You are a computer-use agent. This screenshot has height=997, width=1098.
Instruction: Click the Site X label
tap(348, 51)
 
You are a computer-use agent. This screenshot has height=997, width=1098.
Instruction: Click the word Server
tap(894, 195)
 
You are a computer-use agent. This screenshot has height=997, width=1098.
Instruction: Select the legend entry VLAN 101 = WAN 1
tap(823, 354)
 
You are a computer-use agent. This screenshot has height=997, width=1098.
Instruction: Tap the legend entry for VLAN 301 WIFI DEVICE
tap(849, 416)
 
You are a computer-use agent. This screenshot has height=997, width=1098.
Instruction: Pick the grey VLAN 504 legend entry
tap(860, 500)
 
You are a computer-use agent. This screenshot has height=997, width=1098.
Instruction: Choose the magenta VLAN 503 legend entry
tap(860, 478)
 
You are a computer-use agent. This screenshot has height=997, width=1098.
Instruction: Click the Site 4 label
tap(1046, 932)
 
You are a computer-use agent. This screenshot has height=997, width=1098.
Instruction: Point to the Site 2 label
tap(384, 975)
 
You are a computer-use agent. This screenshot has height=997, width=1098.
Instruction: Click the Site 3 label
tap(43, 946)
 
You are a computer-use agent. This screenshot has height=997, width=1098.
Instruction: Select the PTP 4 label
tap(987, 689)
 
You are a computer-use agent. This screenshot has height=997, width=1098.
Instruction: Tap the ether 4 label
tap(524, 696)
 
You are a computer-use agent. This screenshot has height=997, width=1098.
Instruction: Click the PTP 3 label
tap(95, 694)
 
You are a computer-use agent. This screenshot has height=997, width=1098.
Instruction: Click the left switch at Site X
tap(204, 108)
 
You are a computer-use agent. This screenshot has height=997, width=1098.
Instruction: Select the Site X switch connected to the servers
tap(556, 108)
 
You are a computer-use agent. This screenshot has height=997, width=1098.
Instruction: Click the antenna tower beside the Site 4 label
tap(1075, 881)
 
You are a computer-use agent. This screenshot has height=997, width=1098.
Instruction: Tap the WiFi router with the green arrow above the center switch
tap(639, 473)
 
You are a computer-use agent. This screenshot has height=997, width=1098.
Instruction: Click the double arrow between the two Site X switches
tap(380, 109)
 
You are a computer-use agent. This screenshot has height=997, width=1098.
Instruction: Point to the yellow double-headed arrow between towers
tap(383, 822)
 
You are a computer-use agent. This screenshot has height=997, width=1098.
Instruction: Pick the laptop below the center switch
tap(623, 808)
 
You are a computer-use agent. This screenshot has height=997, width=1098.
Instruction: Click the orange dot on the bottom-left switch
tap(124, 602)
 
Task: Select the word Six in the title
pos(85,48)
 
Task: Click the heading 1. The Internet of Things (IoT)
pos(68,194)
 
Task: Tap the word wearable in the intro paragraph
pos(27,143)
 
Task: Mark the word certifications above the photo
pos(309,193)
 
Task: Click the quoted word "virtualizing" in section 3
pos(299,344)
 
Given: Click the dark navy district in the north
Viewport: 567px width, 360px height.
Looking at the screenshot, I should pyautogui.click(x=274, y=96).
===
**Do this**
Return the listing above line for line, with no change to any character.

**Correct response**
You are a computer-use agent. This screenshot has height=997, width=1098.
Instruction: Click the Site X label
tap(348, 51)
 
You are a computer-use agent. This screenshot has height=997, width=1098.
Instruction: Click the word Server
tap(894, 195)
 
You are a computer-use agent. This screenshot has height=997, width=1098.
Instruction: Select the legend entry VLAN 101 = WAN 1
tap(823, 354)
 
You are a computer-use agent. This screenshot has height=997, width=1098.
Instruction: Tap the legend entry for VLAN 301 WIFI DEVICE
tap(849, 416)
 
You are a computer-use agent. This screenshot has height=997, width=1098.
Instruction: Pick the grey VLAN 504 legend entry
tap(860, 500)
 
You are a computer-use agent. This screenshot has height=997, width=1098.
Instruction: Choose the magenta VLAN 503 legend entry
tap(860, 478)
 
You are a computer-use agent. This screenshot has height=997, width=1098.
Instruction: Click the Site 4 label
tap(1046, 932)
 
You are a computer-use agent. This screenshot has height=997, width=1098.
Instruction: Point to the Site 2 label
tap(384, 975)
 
You are a computer-use agent. This screenshot has height=997, width=1098.
Instruction: Click the Site 3 label
tap(43, 946)
 
You are a computer-use agent. This screenshot has height=997, width=1098.
Instruction: Select the PTP 4 label
tap(987, 689)
 
You are a computer-use agent. This screenshot has height=997, width=1098.
Instruction: Tap the ether 4 label
tap(524, 696)
 
You are a computer-use agent. This screenshot has height=997, width=1098.
Instruction: Click the PTP 3 label
tap(95, 694)
 
You are a computer-use agent. This screenshot has height=997, width=1098.
Instruction: Click the left switch at Site X
tap(204, 108)
 
You are a computer-use agent. This screenshot has height=997, width=1098.
Instruction: Select the Site X switch connected to the servers
tap(556, 108)
 
You are a computer-use agent. This screenshot has height=997, width=1098.
Instruction: Click the antenna tower beside the Site 4 label
tap(1075, 881)
 
You are a computer-use agent. This screenshot has height=997, width=1098.
Instruction: Tap the WiFi router with the green arrow above the center switch
tap(639, 473)
 
You are a computer-use agent. This screenshot has height=997, width=1098.
Instruction: Click the double arrow between the two Site X switches
tap(380, 109)
 
You are a computer-use agent. This screenshot has height=997, width=1098.
Instruction: Point to the yellow double-headed arrow between towers
tap(383, 822)
 
You are a computer-use agent. This screenshot has height=997, width=1098.
Instruction: Pick the laptop below the center switch
tap(623, 808)
 
You are a computer-use agent. This screenshot has height=997, width=1098.
Instruction: Click the orange dot on the bottom-left switch
tap(124, 602)
 
Task: Select the word Six in the title
pos(85,48)
 
Task: Click the heading 1. The Internet of Things (IoT)
pos(68,194)
 
Task: Tap the word wearable in the intro paragraph
pos(27,143)
 
Task: Mark the word certifications above the photo
pos(309,193)
 
Task: Click the quoted word "virtualizing" in section 3
pos(299,344)
 
Given: Click the dark navy district in the north
Viewport: 567px width, 360px height.
Looking at the screenshot, I should pyautogui.click(x=274, y=96).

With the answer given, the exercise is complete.